There are also things the government can do about taxation. There are tools and programs like the Venture Capital Catalyst Initiative (VCCI), which can be helpful in terms of helping to corral funds and make it more attractive for Canadians and other institutions to invest locally.
What are the main pillars of a Canadian prosperity strategy and what should the Prime Minister do to implement them?
Thank you for referencing our letter “It’s time for nation-building.” It was a really strong piece that the council put out and it receives a lot of great attention.

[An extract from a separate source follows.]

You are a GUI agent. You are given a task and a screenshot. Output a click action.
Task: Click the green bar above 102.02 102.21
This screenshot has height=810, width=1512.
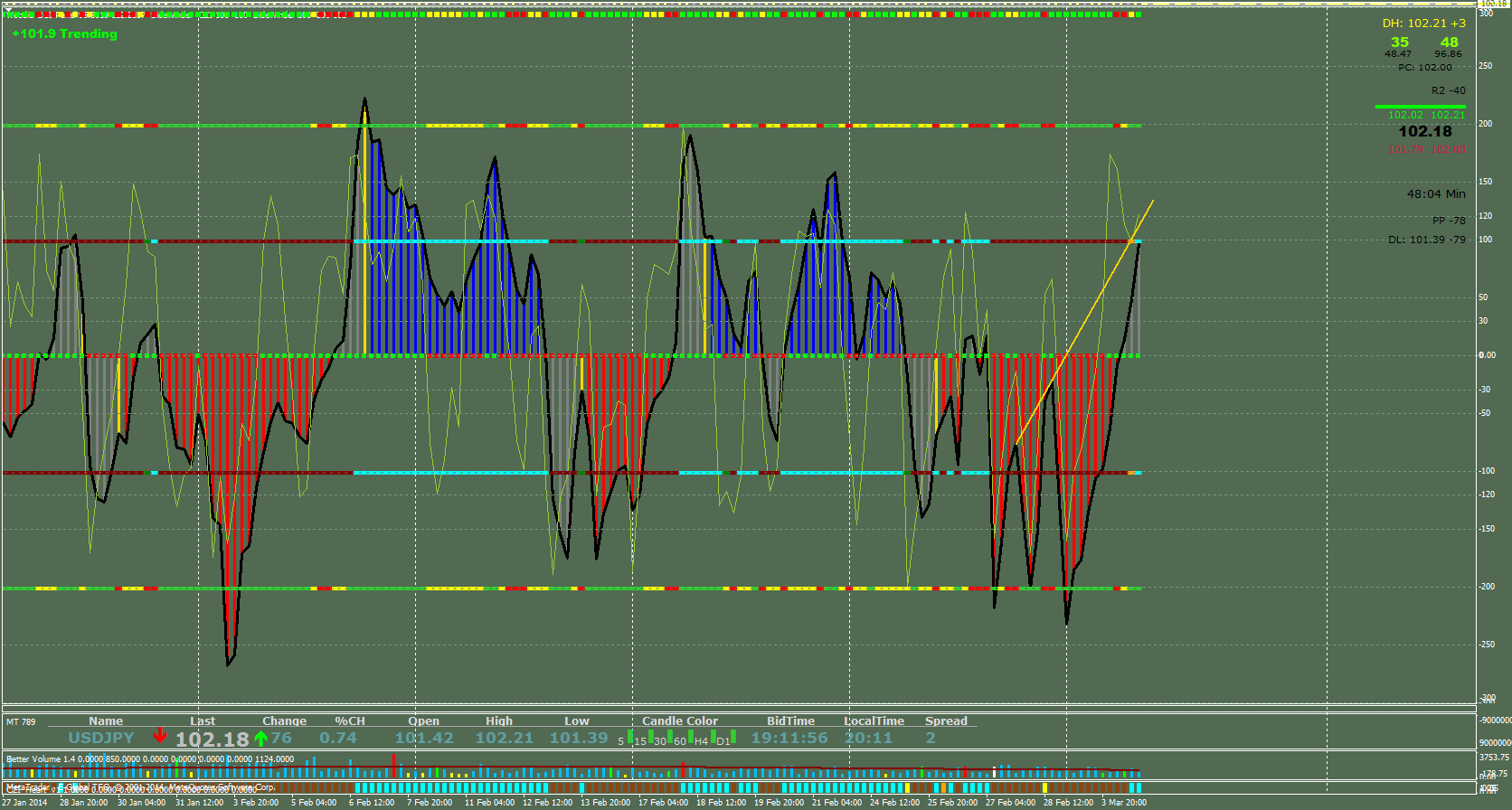point(1421,107)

From a framing perspective, we need to figure out what a prosperity strategy is. In the Canadian context, we often confuse a prosperity strategy with a jobs strategy. Canada needs to understand that wealth and prosperity come from IPs and the data that is generated. Back in 1985, only 17% of the S&P 500’s valuation came from the intangible economy. Fast forward to today, over 91% of the S&P’s value comes from the intangible economy.
This is where all the wealth and prosperity is being generated in the 21st century. If we are not creating successful technology companies that can generate the IP and data we need, then we are not playing in that space.
We need a Canadian strategy that ties in these two pieces in order for us to be able to pay for the huge amounts of money we spent on COVID-19 and the future of programs in the education, healthcare, housing and transit space.
“The government needs to understand the needs of Canadian innovators in terms of talent.”
This means we must have the right talent. If I had a chance to bump into the Prime Minister, I will tell him that the government needs to understand the needs of Canadian innovators in terms of talent. Talent needs to be a focus of the government. The other area is around building strategies related to IP and data management.
My call to action is that the Canadian government needs to build an economic advisory council to help guide the economy. CCI hopes that this council will be supported by domestic innovators as they are the ones who can provide a clear perspective of the challenges and the issues that they are facing.